(The obituaries of most famous people are written long before the subject’s actual death! Check out Obit., a 2017 documentary about the New York Times’ Obituary desk if you don’t believe me…)
“Principle is OK up to a certain point, but principle doesn’t do you any good if you lose,” Richard Bruce “Dick” Cheney, first appointed to office by Richard Nixon, told journalist Tim Russert in 1976. And it could be argued that until his closely guarded death at his Wyoming ranch sometime last week, Cheney never did truly lose, despite bringing scandal, ethics investigations, and eventual doom to every administration he worked for. By demonstrating his loyalty to an aggressive and frequently extra-legal realpolitik intentionally divorced from the realm of ethics–and getting away with it–this avid chili lover, “stump” of a high school football player from Wyoming, who dropped out of Yale, was twice nabbed for drunk driving, and who shot rabbits, birds, a hunting partner, and other animals in his free time, became a grimacingly enduring icon of American business and politics.

> Work instructions:
1. List every person the Cheney obituary names.
2. Extend the Cheney obituary with a few more sentences, starting right after its last sentence.

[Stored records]
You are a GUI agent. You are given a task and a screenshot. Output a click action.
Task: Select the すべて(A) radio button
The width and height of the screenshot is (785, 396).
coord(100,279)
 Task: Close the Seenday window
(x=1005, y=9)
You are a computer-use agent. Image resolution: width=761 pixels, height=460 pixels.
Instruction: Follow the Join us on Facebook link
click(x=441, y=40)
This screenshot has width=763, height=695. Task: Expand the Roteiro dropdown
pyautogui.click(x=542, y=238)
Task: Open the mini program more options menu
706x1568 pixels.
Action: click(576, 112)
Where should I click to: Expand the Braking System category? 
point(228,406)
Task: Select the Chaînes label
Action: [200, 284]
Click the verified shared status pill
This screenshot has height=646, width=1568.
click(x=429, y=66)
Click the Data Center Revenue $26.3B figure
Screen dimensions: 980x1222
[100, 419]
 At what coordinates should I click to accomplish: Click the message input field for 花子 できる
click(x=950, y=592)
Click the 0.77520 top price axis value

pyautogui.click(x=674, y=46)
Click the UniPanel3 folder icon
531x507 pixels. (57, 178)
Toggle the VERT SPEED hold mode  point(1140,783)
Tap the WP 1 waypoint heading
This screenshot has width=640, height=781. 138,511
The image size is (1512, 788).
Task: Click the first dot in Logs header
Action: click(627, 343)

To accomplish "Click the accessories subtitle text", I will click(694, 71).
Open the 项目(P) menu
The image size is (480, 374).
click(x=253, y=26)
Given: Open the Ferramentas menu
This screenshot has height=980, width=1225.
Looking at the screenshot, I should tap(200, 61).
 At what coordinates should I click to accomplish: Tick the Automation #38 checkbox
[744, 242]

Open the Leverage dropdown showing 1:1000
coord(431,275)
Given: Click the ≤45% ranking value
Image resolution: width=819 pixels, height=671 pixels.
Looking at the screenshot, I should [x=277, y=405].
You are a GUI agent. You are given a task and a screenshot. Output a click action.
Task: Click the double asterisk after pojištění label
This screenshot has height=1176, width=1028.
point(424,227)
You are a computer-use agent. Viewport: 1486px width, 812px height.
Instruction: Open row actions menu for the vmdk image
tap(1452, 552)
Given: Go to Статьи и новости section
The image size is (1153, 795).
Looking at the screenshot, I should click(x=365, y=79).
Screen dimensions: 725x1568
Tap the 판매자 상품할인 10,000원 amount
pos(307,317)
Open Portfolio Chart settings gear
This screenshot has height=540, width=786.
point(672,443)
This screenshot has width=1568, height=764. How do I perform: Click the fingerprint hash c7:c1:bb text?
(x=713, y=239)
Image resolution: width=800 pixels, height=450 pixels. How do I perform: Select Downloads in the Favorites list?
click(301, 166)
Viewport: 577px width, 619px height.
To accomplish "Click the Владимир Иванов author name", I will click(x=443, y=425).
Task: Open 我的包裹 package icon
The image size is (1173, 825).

> Answers to the exercises:
1. Richard Bruce "Dick" Cheney, Richard Nixon, Tim Russert

2.
“He said the presidency was like one of those giant medicine balls,” said Bruce Bradley, who hired Cheney to work at his investment firm in 1973, after Cheney left the imploding Nixon administration. “If you get ahold of it, what you do is, you keep pushing that ball and you never let the other team push back.” People who think the presidency of Donald Trump is wholly unexpected should study Cheney’s playbook! During debates arranged for the benefit of Bradley’s clients at the time, Cheney would argue forcefully that Nixon’s resignation was forced merely by his enemies’ political ploys, and not because Nixon had violated any laws or betrayed the oath of his office.